Liver Transplantation

The technical difficulty and nuances of transplantation outweigh those of standard OLT. The operation is performed via a standard bilateral subcostal incision with vertical extension in the midline. Hilar dissection is avoided to prevent tumor manipulation and to reduce the possibility of intraoperative dissemination. There is typically extensive scar tissue in the hepatoduodenal ligament because of the neoadjuvant therapy and the previous staging procedure, which can make the dissection very difficult. The irradiated native hepatic artery is avoided during transplantation with a deceased donor, and arterial inflow is established with a segment of deceased donor iliac artery sewn to the infrarenal aorta. This approach was initially applied to LDLT but unfortunately resulted in an unacceptable rate of hepatic artery thrombosis. Better results have been achieved using the native artery, which is sewn directly to the living donor artery despite prior radiation therapy.

Next, the bile duct is transected as close to the pancreas as possible, and it may be possible to enucleate a short segment of additional common bile duct from the head of the pancreas. The margin is submitted for frozen section examination. Microscopic tumor involvement at this margin occurs in 10% to 15% of patients with PSC, and the possibility of PD is discussed with all patients prior to initiation of neoadjuvant therapy. Bilioenteric continuity is restored with a standard Roux-en-Y hepaticojejunostomy (living-donor graft) or choledochojejunostomy (deceased-donor graft).

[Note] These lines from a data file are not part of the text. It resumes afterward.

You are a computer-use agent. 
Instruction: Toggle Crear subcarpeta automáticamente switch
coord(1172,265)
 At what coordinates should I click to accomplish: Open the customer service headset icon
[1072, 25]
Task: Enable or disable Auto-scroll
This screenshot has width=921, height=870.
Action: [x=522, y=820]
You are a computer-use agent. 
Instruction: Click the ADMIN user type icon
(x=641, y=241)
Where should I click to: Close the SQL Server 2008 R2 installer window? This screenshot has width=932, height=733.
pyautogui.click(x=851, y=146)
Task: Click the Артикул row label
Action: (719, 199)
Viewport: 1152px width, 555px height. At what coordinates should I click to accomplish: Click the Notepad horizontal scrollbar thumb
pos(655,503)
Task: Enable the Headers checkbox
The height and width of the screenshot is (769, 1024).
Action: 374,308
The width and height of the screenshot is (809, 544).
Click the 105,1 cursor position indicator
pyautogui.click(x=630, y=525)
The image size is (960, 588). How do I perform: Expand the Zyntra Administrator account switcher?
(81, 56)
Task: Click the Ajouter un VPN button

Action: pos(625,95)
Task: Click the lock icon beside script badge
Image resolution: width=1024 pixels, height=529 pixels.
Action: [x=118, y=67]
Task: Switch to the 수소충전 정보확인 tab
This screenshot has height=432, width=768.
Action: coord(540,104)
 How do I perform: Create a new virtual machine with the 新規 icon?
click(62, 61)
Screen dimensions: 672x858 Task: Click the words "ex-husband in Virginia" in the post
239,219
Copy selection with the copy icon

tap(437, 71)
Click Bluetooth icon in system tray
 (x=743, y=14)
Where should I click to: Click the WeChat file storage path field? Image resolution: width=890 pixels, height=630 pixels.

The portal vein may be somewhat brittle as a result of the neoadjuvant therapy, and an injury may be difficult to control. The portal vein is divided as low as possible and is not dissected free up into the hilus of the liver. Despite low division, the deceased-donor portal vein is almost always long enough for an end-to-end anastomosis. A segment of a deceased-donor iliac vein is used as an interposition graft between a living-donor right or left portal vein and the native vein during LDLT. A caval-sparing hepatectomy is performed in most cases, and the donor suprahepatic vena cava is sewn to the left/middle hepatic vein trunk during DDLT; the hepatic vein is reconstructed in an end-to-end fashion during LDLT. If there is concern for tumor extension into the caudate, which is usually detectable during the staging operation, the retrohepatic cava is excised, and the donor retrohepatic vena cava is sewn to the suprahepatic and infrahepatic cavae as an interposition graft, usually via portovenous and venovenous bypass.

Results

One hundred ninety-six patients were enrolled in the Mayo Clinic protocol from 1993 until April 10, 2010 (Fig. 97E.1). Sixteen patients died, became too debilitated for transplantation, or had disease progression prior to operative staging. Three patients underwent transplantation at other centers, and five were receiving neoadjuvant therapy and/or awaiting operative staging. One hundred seventy-two patients underwent operative staging, and 38 patients (22%) had findings precluding transplantation. After staging, 1 patient died from hepatic decompensation, 1 developed intrahepatic metastases, and 3 patients underwent transplantation at other centers. The remaining 126 patients underwent transplantation, 84 with deceased-donor grafts, 41 with living-donor grafts, and one with a domino familial amyloid donor graft.

FIGURE 97E.1 Mayo Clinic neoadjuvant therapy and liver transplantation for hilar cholangiocarcinoma, 1993 through 2010.

Overall patient survival from enrollment in the protocol (intention-to-treat analysis) was 56% ± 4% at 5 years after the start of neoadjuvant therapy (Fig. 97E.2), 63% ± 5% for patients with underlying PSC, and 44% ± 7% for patients with de novo CCA. Five-year survival after transplantation was 74% ± 5%; 80% ± 5% for patients with underlying PSC and 64% ± 8% for patients with de novo CCA (Fig. 97E.3). No difference in survival was reported among patients undergoing LDLT versus DDLT.